-- START Input material --

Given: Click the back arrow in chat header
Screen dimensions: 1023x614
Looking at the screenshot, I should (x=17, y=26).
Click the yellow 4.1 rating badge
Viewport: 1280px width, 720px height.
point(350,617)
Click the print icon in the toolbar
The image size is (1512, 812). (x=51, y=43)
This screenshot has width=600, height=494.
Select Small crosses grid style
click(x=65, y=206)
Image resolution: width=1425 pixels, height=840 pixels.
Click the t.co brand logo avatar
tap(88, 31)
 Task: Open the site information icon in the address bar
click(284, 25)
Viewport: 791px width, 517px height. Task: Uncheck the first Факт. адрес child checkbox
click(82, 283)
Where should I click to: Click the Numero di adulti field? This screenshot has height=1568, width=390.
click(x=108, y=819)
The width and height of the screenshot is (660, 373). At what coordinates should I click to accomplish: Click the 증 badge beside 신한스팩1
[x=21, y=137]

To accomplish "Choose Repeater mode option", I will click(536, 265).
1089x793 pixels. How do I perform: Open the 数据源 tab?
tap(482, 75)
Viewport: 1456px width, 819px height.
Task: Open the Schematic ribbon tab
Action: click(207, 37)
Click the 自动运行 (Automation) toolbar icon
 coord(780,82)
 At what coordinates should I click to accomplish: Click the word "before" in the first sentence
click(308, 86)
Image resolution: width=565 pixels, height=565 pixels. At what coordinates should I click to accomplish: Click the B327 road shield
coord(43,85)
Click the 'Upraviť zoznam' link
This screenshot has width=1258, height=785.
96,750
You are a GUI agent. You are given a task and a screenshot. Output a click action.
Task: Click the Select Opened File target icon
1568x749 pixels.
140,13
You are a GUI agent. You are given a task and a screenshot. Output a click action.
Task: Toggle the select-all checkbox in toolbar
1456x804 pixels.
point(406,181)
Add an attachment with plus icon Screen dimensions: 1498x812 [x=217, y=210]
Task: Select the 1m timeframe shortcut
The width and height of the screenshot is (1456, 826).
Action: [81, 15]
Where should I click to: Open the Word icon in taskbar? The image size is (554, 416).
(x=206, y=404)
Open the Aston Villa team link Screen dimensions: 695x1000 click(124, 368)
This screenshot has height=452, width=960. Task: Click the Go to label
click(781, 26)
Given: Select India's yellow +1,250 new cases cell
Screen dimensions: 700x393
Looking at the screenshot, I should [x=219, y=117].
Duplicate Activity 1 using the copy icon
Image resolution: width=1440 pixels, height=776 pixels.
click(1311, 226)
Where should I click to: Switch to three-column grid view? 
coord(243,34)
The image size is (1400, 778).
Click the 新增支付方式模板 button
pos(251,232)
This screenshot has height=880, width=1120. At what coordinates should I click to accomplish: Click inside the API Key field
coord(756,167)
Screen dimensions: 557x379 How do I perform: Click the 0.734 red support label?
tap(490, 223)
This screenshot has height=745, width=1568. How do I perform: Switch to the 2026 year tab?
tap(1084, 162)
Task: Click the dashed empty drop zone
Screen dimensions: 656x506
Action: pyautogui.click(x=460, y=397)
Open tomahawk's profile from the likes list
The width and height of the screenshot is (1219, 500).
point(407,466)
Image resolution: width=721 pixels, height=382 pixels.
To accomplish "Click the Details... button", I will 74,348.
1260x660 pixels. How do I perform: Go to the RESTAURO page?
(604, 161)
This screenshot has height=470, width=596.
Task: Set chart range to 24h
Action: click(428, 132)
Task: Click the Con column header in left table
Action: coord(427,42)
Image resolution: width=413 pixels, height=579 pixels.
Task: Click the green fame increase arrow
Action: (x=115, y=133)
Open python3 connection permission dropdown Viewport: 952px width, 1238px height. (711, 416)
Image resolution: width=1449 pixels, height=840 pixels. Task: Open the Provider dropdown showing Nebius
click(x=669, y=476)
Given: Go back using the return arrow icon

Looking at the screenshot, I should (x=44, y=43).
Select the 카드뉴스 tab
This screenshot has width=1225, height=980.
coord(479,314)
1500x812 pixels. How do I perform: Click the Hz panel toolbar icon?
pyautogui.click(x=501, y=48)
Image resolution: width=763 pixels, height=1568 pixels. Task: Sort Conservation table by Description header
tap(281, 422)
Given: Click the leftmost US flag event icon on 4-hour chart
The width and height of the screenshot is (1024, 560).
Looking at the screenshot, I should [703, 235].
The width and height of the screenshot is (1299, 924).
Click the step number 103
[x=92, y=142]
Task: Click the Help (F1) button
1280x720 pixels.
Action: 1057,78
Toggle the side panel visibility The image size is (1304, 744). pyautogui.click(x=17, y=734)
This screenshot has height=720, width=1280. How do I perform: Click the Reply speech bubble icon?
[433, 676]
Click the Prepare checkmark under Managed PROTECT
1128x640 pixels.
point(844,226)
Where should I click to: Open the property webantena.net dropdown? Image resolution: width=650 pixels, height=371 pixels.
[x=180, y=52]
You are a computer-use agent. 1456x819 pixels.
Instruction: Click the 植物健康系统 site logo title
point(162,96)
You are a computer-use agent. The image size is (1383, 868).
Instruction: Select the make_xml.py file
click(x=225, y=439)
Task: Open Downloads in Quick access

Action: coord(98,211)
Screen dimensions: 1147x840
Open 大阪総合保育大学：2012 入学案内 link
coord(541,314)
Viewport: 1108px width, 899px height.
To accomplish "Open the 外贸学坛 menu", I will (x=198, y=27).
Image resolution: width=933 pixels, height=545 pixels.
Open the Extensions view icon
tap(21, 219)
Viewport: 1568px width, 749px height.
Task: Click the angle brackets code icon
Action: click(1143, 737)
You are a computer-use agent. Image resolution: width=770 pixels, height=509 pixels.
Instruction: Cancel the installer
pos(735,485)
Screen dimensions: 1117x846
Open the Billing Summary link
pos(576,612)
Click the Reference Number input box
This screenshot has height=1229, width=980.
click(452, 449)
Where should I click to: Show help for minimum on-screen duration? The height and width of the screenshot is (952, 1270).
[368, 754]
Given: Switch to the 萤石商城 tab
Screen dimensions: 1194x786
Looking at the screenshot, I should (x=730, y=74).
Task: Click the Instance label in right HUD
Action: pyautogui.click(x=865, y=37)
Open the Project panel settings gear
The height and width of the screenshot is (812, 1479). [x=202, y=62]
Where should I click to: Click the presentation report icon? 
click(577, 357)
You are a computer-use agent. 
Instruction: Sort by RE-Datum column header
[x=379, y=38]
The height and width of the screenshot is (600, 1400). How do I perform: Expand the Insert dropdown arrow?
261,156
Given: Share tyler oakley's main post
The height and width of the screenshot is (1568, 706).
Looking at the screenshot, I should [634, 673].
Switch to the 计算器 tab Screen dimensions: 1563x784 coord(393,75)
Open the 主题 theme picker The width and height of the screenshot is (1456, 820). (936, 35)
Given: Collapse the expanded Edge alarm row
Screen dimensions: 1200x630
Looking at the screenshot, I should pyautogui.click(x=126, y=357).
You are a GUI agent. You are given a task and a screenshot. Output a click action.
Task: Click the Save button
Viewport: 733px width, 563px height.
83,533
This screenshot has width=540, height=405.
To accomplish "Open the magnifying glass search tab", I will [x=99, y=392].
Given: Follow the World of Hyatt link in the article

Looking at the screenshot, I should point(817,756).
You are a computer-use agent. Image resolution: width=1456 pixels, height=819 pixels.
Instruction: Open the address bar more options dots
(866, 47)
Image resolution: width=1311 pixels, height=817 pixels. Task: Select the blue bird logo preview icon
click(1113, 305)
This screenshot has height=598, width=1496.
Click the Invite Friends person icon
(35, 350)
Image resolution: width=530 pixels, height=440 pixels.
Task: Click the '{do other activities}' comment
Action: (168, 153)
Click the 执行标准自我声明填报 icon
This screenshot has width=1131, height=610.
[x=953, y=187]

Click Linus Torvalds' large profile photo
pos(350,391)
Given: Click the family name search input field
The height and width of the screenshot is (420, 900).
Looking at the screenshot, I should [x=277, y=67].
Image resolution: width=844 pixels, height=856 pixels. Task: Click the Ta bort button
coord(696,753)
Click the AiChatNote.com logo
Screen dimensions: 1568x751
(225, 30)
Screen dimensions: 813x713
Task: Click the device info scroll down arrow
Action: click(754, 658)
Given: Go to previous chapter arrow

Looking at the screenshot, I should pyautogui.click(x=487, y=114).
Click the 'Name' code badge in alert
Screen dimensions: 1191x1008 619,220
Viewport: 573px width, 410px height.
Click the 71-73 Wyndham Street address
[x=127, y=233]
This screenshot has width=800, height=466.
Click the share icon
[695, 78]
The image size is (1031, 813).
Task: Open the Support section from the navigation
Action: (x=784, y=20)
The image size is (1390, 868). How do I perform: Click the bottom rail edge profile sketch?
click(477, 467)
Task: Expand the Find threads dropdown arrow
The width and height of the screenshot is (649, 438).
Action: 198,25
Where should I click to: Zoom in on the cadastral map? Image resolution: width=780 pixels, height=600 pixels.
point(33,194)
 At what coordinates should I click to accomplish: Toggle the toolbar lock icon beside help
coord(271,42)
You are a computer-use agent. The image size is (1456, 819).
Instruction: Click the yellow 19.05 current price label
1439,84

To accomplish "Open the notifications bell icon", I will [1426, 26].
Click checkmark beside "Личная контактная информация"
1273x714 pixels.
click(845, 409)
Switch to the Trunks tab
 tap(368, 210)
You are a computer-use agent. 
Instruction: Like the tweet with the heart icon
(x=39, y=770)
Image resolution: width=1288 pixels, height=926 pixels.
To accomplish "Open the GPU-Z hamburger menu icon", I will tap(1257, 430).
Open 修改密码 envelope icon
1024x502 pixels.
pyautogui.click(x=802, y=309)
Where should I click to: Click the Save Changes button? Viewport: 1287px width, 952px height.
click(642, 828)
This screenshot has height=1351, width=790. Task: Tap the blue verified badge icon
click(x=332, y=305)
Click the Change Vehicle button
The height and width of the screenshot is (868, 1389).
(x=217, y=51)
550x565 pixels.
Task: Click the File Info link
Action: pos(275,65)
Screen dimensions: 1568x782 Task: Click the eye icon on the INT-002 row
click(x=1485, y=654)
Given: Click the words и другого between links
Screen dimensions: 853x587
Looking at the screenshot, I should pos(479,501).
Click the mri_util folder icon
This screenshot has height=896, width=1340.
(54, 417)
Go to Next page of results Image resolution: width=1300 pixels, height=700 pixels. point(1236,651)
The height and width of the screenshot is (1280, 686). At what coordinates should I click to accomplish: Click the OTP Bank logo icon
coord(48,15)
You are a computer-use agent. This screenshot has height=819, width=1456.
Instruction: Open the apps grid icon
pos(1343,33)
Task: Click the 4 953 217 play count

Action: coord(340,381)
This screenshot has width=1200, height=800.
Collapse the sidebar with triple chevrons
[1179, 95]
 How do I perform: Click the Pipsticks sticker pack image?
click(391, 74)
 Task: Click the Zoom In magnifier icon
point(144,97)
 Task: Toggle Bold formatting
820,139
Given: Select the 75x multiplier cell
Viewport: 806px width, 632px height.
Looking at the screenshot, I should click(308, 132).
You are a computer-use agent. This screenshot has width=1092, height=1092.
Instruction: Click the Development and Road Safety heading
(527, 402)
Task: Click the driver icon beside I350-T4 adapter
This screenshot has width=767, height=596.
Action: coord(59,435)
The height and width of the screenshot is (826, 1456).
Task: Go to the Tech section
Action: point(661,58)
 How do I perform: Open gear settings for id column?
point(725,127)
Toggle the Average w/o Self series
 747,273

-- END Input material --

■ **Goal of the exercise**:
Rewrite the rows between the line holding "Click the 'Upraviť zoznam' link" and the line holding "(x=206, y=404)", inclusive, putting "interval" in place of "timeframe" and leaving everything else as it is.

■ **Solution below**:
Click the 'Upraviť zoznam' link
This screenshot has width=1258, height=785.
96,750
You are a GUI agent. You are given a task and a screenshot. Output a click action.
Task: Click the Select Opened File target icon
1568x749 pixels.
140,13
You are a GUI agent. You are given a task and a screenshot. Output a click action.
Task: Toggle the select-all checkbox in toolbar
1456x804 pixels.
point(406,181)
Add an attachment with plus icon Screen dimensions: 1498x812 [x=217, y=210]
Task: Select the 1m interval shortcut
The width and height of the screenshot is (1456, 826).
Action: [81, 15]
Where should I click to: Open the Word icon in taskbar? The image size is (554, 416).
(x=206, y=404)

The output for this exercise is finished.